The extensive animal reproductive studies to which all new drugs are now subjected are more in …the nature of a public relations exercise than a serious contribution to drug safety. Prof R W Smithells, Monitoring for Drug Safety, ed. Inman, p 306-313.
In the absence of useful tests for teratogenicity clinicians have to accept responsibility for drug exposures in early pregnancy… if clinicians were more aware of the shortcomings of animal teratogenicity testing they might take this responsibility more seriously. Dr Peter Lewis, senior lecturer in clinical pharmacology at Hammersmith Hospital, London, Monitoring for Drug Safety, ed. Inman, 1980.
There is a fundamental lack of knowledge of pathogenesis of most malformations and, therefore, extrapolation to man has to be done with reservation and care. Negative results cannot be used to predict that an agent will lack teratogenic effect in man. Dr Ralph Heywood, Journal of the Royal Society of Medicine, vol 71, p 686-689, 1978.
In approximately 10 strains of rats, 15 strains of mice, 11 breeds of rabbits, 2 breeds of dogs, 3 strains of hamsters, 8 species of primates and in other such varied species as cats, armadillos, guinea pigs, swine and ferrets in which thalidomide has been tested, teratogenic effects have been induced only occasionally. Schardein, J.L., Drugs as Teratogens, 1976 and Schardein, J.L., Chemically Induced Birth Defects, 1985.
Any chemical can cause birth defects in humans and/or animals if given at the right time in pregnancy and in the right amount. Common table salt and even water are teratogens in some species if given at the right time in the right dose. Acta Anat Nippon 1969; 74:121-4 and Teratology 1971; 4:427-32.

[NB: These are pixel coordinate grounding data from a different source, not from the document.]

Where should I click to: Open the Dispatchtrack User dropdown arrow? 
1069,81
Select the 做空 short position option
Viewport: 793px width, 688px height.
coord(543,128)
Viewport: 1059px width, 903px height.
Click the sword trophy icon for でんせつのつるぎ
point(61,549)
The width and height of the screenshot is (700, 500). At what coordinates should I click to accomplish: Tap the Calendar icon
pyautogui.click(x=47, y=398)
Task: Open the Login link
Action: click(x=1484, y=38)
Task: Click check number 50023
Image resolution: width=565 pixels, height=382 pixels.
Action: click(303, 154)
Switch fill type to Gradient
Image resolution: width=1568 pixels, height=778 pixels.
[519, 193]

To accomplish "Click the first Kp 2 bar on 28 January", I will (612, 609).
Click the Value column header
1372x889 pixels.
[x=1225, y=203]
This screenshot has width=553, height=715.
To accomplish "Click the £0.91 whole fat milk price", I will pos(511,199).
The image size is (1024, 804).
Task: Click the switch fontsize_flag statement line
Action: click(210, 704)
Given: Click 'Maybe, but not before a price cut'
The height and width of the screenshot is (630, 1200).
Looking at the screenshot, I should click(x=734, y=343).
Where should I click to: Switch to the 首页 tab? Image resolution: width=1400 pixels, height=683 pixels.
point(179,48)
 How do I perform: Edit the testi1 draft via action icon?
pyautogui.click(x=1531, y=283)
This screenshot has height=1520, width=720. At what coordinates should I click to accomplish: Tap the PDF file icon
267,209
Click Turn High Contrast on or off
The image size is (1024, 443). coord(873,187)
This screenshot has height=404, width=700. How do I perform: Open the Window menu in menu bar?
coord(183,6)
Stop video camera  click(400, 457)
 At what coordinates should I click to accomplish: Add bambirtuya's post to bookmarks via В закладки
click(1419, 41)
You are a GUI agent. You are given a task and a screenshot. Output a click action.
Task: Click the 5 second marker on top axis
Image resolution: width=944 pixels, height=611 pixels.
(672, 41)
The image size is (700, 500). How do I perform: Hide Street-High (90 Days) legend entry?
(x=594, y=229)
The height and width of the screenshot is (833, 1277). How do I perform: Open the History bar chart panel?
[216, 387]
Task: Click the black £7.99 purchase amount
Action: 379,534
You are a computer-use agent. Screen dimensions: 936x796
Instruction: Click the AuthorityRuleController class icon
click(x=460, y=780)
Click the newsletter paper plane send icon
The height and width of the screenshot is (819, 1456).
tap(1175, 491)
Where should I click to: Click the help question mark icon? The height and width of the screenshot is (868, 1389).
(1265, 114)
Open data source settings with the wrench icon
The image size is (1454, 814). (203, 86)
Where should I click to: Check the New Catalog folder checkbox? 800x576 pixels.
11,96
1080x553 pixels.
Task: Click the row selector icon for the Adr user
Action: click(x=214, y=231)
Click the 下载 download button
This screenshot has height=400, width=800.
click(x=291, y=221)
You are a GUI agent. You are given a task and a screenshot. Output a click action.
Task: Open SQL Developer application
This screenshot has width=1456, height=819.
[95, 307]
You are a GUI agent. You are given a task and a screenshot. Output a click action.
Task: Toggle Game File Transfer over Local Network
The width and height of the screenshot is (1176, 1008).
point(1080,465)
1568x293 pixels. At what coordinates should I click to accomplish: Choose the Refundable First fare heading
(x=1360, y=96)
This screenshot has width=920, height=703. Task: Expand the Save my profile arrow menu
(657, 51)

Numerous attempts to reproduce the malformations which occurred in human babies from Thalidomide-treated mothers have met with only limited success. Although many representatives of aves [birds] and mammalian experimental species have been investigated for this purpose, the results fall short of paralleling the effect of the drug on the human foetus. Hendrickx, Axelrod, Clayborn, Nature, 210:958-959.
The factors influencing the response of an embryo to a drug interact in such complicated ways that one cannot predict whether a drug will be teratogenic in man from results obtained in animals…The results are interpreted to cast doubt upon the reliability of the use of the rat as an adequate laboratory test for possible teratogenic agents in man. McColl, Globus and Robinson, Effect of some therapeutic agents on the developing rat foetus. Toxicology and Applied Pharmacology, 7, 409-417.
We chose a dose of thalidomide close to the estimated amount required to produce human anomalies. This dose had no detectable toxic effects in the monkey… Science 1963; 139:1294-95.
Grünenthal has tried to reproduce phocomelia in rats, mice, and rabbits and has failed, In Keil the drug was fed to hens and the chicks were normal. Taussig, Journal of the American Medical Association, 180: 1106–14.